La añadí indefectiblemente. Entró con una fuerza repentina en una encuesta famosa de veinticinco preferidas de la historia en la que participé hace unos meses. Saltó de forma inconsciente. El cine escandinavo mudo atesora grandes películas que no resuenan con la fuerza que debieran y, cuanto más escarbas, más emergen del hielo. Como el del mar congelado que constriñe el presente de las personas que habitan en esta obra maestra casi olvidada. Mauritz Stiller, como Victor Sjöström, Benjamin Christensen o C.T. Dreyer en su etapa muda, fueron piedras angulares del cine nórdico. Piezas indiscutibles que aportaron maestría al lenguaje cinematográfico de forma extraordinaria, aunque sus ecos se difuminaron más respecto a grandes como D.W. Griffith, figura indiscutible, sin duda alguna.

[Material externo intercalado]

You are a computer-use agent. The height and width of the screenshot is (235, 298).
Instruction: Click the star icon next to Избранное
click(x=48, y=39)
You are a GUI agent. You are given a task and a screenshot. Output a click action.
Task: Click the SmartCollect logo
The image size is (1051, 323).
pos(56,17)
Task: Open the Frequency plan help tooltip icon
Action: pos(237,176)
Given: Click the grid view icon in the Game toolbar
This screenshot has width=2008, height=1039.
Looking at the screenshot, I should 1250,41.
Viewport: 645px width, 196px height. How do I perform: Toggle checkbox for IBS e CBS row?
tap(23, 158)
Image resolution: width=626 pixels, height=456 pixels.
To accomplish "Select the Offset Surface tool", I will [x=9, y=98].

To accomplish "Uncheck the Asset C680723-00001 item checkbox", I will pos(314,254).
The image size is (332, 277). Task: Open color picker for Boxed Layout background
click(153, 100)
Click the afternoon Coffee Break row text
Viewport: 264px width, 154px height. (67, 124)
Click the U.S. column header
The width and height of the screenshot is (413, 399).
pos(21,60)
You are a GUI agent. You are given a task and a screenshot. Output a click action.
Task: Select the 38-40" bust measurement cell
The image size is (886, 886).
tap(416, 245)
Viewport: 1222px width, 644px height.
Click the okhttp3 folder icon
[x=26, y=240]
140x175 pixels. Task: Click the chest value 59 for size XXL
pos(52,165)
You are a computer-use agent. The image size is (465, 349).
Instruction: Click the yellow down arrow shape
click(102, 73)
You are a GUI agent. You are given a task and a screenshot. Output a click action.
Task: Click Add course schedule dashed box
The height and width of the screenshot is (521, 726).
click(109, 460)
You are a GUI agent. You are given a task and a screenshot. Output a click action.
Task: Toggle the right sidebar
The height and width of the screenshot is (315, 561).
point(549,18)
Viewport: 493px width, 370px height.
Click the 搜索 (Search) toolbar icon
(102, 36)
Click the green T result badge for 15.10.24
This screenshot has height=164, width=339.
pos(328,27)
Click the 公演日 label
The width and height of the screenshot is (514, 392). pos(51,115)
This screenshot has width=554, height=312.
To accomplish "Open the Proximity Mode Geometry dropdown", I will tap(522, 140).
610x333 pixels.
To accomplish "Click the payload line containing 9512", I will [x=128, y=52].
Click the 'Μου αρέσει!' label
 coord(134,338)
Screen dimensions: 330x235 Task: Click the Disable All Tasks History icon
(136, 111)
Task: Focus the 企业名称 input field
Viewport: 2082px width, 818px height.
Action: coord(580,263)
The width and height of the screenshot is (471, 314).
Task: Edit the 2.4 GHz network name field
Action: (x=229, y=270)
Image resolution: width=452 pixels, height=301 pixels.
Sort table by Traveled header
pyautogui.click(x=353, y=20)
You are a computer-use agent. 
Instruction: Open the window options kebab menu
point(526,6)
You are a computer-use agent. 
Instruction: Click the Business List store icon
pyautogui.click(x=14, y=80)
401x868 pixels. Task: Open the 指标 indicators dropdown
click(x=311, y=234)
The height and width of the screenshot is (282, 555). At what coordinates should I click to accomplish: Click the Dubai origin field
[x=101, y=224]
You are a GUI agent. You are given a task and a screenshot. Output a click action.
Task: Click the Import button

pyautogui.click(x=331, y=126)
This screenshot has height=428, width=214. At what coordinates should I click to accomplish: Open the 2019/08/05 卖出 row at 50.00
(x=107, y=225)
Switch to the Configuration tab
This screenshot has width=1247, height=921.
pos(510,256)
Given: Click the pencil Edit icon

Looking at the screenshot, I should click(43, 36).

Y eso lo sabían en EEUU, llamándolos uno a uno, seduciéndolos para engrosar con artistas de primera su industria con mayor o menor fortuna en sus carreras posteriores. Dejando así maltrecha y huérfana de creatividad la producción de sus países de origen, esperando la pronta aparición de otros grandes independientes.

En el caso que nos ocupa, Stiller cuenta ya con una obra sólida en Suecia. El verano pasado me hice eco en esta misma revista de una posterior, llamada Johan (1921), otra muestra de esa gran etapa que conjugaba de forma fabulosa el tríptico formado por lo cinematográfico, lo literario y la naturaleza. Porque si en algo fueron especialistas estos directores fue en la plasmación visual y emocional de la fuerza de los elementos sobre las existencias de sus ocupantes, ya fuera el agua, adoptando la forma del mar, los ríos, o la nieve. La tierra, el fuego o el concepto plástico y cinético sobresaliente del viento que se llevó consigo al otro lado del océano Sjöström para representar de forma poderosa el influjo descrito en la novela americana. En El tesoro de Arne resulta fundamental para la atmósfera literaria de la escritora Selma Lagerlöf en su novela “Las monedas de Don Arne" (1904), la inclusión de un invierno duro e inacabable como uno de los principales factores a sortear. La omnipresencia de paisajes nevados, un sol casi ausente, el mar, estrechos y fiordos congelados donde espera, atrapado, un fantasmagórico barco del s. XVI aguardando mejores temperaturas para zarpar, constituyen la viva imagen del “enclaustramiento” en espacios abiertos infinitos.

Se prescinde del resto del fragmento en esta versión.